Of the 8 (57%) studies that did not identify an association between structural support and medication adherence, 1,9,14,22,25,27,30,31 most evaluated marital status or living status. Two of these studies involved large cohorts of patients with objectively measured medication adherence.22,30 The 1 study that evaluated social network size did not identify a significant association with adherence, although it evaluated only frequency of contact, but not quality or type of the interaction.9

Practical Support

We identified 12 studies that assessed the relationship between practical social support and medication adherence. Practical support was assessed by subjective participant ratings about how much help they received or how satisfied they were with the help in 3 main areas: medication help (reminders to take medication, directive guidance on medications, picking up prescriptions), help with household functions (cooking, cleaning, paying bills, running errands), and help with transportation.

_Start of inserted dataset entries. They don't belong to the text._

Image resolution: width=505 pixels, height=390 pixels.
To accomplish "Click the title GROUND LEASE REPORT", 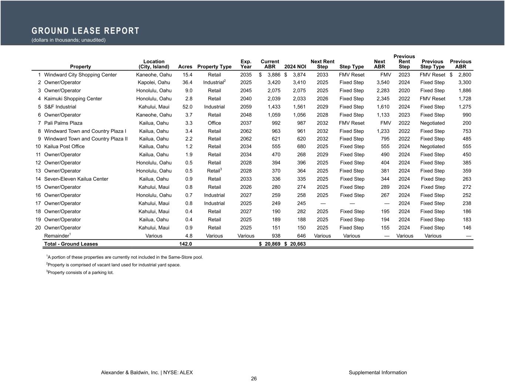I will tap(85, 31).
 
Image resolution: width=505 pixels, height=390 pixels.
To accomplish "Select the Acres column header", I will tap(185, 67).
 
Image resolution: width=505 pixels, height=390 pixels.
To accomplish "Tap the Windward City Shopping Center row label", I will tap(80, 75).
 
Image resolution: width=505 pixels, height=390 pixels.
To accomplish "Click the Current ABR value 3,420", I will tap(274, 82).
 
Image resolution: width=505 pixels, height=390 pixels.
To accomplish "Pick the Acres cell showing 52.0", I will tap(187, 107).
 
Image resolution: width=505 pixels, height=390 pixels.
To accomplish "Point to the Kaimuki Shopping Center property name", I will tap(73, 99).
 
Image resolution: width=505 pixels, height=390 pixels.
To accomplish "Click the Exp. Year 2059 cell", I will tap(246, 107).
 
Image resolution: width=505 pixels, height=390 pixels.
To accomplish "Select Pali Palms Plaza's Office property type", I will tap(214, 123).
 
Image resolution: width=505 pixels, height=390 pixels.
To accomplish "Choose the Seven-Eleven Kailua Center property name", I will tap(76, 179).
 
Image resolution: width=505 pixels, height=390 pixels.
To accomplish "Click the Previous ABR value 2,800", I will tap(464, 75).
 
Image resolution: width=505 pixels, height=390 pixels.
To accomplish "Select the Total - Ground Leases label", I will tap(71, 244).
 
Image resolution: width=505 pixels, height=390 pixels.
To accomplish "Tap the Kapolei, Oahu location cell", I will tap(154, 82).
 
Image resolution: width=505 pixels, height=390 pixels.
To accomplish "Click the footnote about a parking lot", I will tap(80, 272).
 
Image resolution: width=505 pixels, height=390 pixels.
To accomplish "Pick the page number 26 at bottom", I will tap(254, 379).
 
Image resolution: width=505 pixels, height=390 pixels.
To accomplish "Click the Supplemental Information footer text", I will tap(378, 373).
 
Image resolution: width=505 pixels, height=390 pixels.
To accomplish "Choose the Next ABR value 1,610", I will tap(383, 107).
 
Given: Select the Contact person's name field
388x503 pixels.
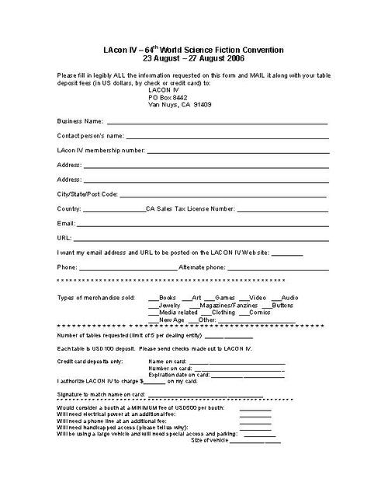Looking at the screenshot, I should [228, 138].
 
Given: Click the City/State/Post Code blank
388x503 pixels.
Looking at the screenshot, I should [223, 195].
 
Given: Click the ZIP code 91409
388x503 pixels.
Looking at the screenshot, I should [200, 104].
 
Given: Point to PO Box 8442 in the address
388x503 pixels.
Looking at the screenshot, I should [168, 97].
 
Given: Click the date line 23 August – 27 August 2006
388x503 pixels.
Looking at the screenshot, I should [193, 58].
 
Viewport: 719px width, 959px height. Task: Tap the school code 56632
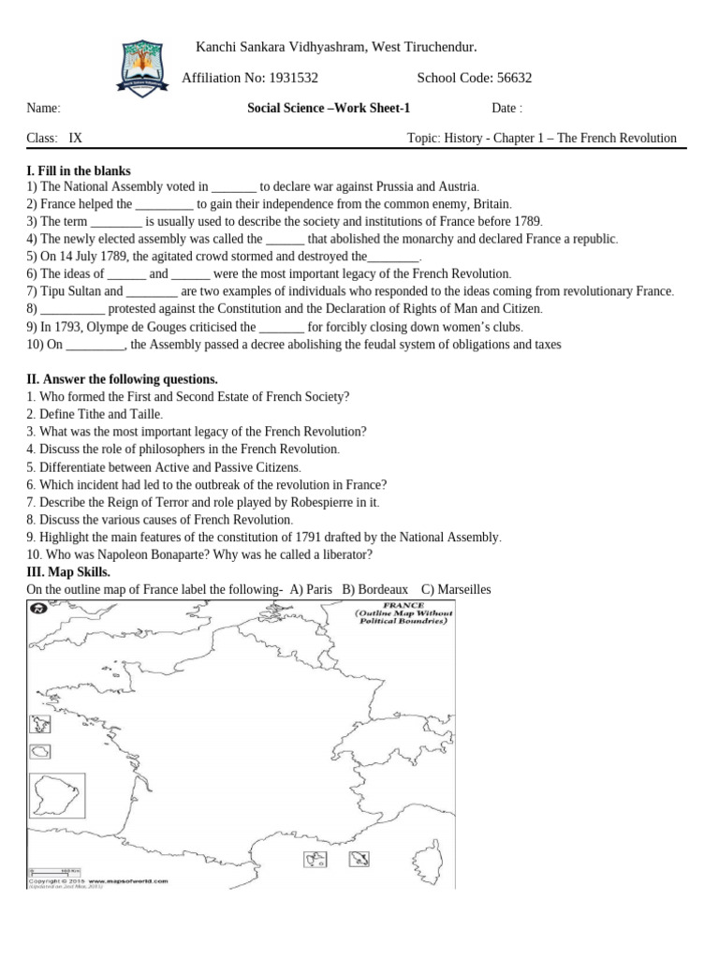(x=513, y=78)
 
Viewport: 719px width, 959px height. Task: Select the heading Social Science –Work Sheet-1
(x=329, y=108)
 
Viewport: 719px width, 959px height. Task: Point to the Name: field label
(x=44, y=108)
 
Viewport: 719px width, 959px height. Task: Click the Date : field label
(x=506, y=108)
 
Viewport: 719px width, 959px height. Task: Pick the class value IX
(x=76, y=138)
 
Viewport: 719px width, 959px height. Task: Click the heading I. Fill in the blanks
(x=79, y=170)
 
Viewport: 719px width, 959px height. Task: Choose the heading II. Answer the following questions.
(x=122, y=379)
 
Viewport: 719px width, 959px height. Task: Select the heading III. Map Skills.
(x=68, y=571)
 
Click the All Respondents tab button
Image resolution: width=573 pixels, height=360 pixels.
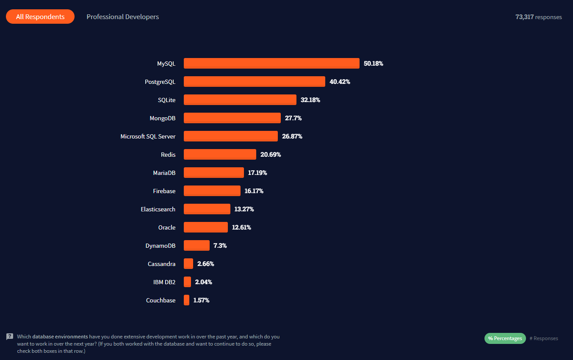point(40,17)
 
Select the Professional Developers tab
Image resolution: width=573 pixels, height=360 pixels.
point(123,17)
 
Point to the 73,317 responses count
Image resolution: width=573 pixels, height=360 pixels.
point(538,17)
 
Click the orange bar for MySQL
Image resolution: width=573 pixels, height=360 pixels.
point(271,64)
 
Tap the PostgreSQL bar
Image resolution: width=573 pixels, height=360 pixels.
point(255,82)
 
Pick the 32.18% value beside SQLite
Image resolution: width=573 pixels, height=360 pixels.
point(310,100)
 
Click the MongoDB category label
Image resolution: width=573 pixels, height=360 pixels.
point(162,118)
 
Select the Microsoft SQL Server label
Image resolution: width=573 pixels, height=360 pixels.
point(148,136)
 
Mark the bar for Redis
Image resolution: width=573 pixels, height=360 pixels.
point(220,155)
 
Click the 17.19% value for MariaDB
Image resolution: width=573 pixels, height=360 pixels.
point(257,173)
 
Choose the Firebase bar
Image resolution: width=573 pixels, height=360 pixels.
point(212,191)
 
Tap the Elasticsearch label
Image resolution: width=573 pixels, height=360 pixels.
point(158,209)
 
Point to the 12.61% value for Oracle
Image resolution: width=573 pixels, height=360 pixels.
point(241,227)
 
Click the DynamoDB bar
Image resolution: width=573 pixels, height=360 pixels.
point(197,246)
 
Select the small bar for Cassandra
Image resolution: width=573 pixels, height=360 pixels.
point(188,264)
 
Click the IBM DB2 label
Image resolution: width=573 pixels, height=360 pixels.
point(164,282)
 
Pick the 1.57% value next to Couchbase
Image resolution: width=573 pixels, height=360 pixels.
point(201,300)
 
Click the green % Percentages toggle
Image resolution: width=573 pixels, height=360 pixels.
point(505,338)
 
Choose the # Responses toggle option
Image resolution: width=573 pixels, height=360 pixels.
point(544,338)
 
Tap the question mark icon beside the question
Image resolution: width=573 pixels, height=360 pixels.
point(10,337)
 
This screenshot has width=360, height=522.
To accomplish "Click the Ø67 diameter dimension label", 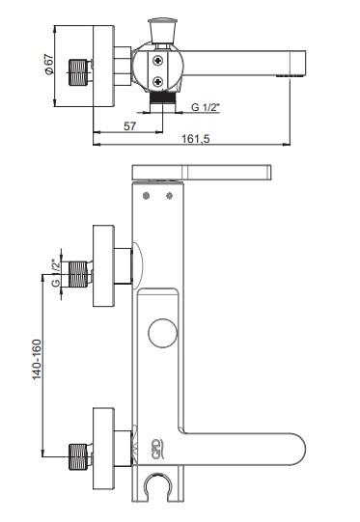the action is point(48,64).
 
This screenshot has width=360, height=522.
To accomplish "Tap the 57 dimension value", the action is point(130,126).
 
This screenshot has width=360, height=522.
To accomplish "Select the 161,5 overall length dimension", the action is point(196,139).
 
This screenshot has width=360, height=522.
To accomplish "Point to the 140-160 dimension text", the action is point(37,359).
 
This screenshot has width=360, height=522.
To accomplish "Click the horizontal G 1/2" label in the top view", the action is point(207,107).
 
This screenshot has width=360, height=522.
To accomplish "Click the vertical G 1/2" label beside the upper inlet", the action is point(56,272).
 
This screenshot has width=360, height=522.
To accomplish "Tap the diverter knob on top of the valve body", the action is point(163,30).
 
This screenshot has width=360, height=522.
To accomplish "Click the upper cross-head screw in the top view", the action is point(158,61).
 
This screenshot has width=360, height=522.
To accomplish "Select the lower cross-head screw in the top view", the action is point(158,82).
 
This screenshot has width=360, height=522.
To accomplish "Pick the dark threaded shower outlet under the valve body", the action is point(163,97).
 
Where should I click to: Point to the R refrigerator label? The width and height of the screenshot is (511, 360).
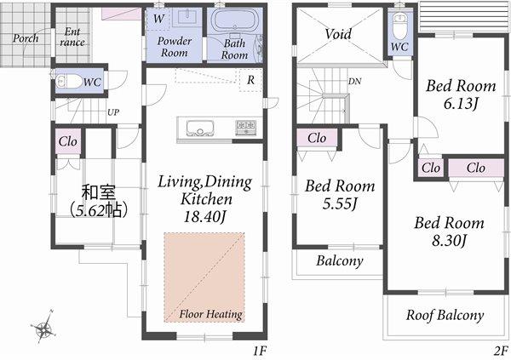point(250,81)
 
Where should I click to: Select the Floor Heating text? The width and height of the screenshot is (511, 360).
point(210,314)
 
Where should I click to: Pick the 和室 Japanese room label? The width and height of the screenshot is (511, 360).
point(94,191)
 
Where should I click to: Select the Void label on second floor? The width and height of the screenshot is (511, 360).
point(338,34)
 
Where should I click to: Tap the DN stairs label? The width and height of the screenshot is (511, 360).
point(353,82)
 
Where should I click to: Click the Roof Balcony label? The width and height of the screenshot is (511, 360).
point(445,315)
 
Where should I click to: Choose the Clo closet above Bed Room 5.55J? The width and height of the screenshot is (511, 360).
point(317,137)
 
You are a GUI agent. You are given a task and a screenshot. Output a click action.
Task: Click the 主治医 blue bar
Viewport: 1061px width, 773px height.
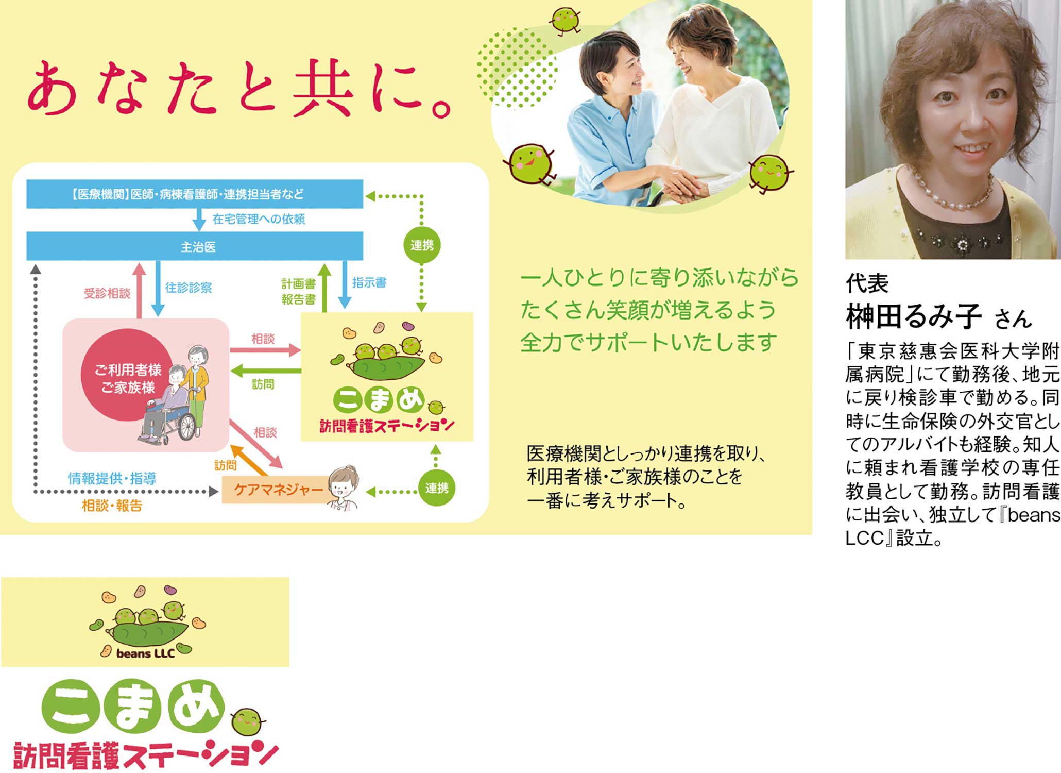coord(195,246)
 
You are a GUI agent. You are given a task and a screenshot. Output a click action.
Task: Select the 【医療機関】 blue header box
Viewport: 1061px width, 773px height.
coord(195,194)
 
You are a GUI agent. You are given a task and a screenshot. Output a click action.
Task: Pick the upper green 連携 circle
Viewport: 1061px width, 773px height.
coord(422,245)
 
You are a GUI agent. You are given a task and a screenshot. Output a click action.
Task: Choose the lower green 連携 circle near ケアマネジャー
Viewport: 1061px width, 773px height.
coord(437,488)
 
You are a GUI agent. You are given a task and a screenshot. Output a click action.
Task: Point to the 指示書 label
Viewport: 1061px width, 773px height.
coord(369,282)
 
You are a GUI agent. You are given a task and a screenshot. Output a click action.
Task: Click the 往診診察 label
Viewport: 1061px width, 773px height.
coord(189,288)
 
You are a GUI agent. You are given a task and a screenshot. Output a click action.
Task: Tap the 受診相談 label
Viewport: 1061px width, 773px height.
coord(107,293)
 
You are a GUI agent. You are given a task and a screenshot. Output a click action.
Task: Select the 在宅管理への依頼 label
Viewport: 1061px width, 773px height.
coord(259,219)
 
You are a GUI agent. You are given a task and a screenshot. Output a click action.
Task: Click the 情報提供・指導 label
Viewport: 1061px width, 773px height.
coord(112,478)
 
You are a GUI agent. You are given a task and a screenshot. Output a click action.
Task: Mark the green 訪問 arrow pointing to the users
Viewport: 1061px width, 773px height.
coord(266,371)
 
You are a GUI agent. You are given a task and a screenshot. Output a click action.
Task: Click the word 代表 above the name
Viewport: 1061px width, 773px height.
coord(867,283)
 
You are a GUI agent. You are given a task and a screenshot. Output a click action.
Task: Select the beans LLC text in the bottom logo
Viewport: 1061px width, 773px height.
coord(146,654)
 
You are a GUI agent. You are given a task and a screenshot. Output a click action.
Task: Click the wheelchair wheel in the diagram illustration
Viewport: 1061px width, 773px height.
coord(186,426)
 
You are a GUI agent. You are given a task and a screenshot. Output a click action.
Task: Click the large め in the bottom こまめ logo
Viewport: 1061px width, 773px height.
coord(198,705)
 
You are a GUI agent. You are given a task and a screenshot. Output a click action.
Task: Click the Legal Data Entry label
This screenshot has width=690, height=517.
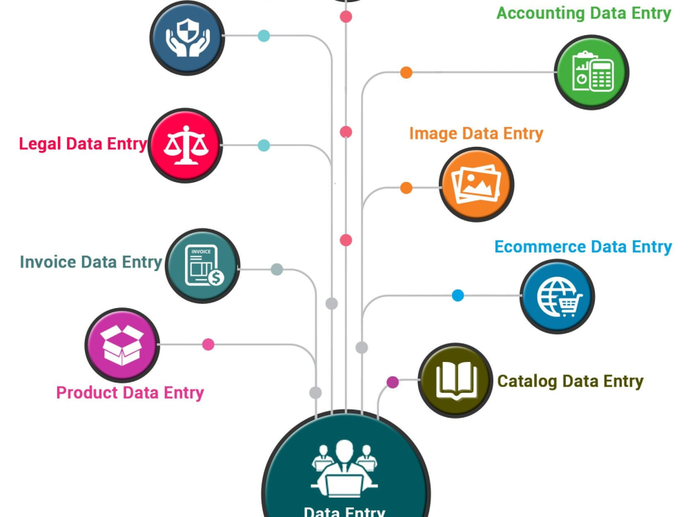click(83, 144)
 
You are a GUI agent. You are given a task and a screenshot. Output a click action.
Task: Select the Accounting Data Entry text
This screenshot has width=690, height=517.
click(584, 13)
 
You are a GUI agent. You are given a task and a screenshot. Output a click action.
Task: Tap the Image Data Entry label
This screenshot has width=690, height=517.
click(476, 133)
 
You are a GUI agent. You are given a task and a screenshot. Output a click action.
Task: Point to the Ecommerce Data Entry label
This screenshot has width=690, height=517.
click(583, 247)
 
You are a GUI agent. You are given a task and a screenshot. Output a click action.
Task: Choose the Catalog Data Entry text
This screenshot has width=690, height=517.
click(571, 381)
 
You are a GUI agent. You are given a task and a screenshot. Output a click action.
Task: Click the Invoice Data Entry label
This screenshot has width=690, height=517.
click(91, 262)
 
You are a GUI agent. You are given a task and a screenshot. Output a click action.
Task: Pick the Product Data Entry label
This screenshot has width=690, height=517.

Of these 12 studies, 8 (67%) identified a significant association of help with adherence. Of those, all but 1 identified a significant positive association (either amount of support or satisfaction with support) with medication adherence.11,19,33-37 The 1 study that identified a negative association was a small study with an HIV cohort, where the adherence measure was nurse-perceived adherence, a poorly validated measure of actual medication use.24 Two studies analyzed the association using a multivariate technique. The first study found the number of sources of practical support was associated with adherence; having 1 source of support was not associated with higher adherence, but 2 or more sources were associated with twice the odds ofadherence compared with the adherence of patients with no sources of support (OR of adherence 2.12, 95% confidence interval [CI] 1.06-4.26; P = .004).36 In the second study, participants who had an “unmet need” for benefits (eg, Medicaid, Social Security, or prescription help) had an OR of nonadherence of 2.8 (P <.01) compared with patients who did not have this unmet need; 51% of the cohort reported needing help in this area. Other unmet practical needs were not associated with adherence (housing, emergency provisions, legal assistance, or supplemental nutrition), although about two-thirds of the cohort did not report a need in those areas.37

Of the 4 (33%) studies that did not identify an association, all were limited by very small sample sizes (58-112 patients), and subjective self-reports of both practical support and medication adherence.12,38-40

Emotional Support

Observational Studies. We identified 14 observational studies that assessed the relationship between emotional support and medication adherence. Emotional support was assessed by self-report in a variety of ways, including perceived amount of or satisfaction with social support, number of social support unmet needs, or the number of friends and social support sources.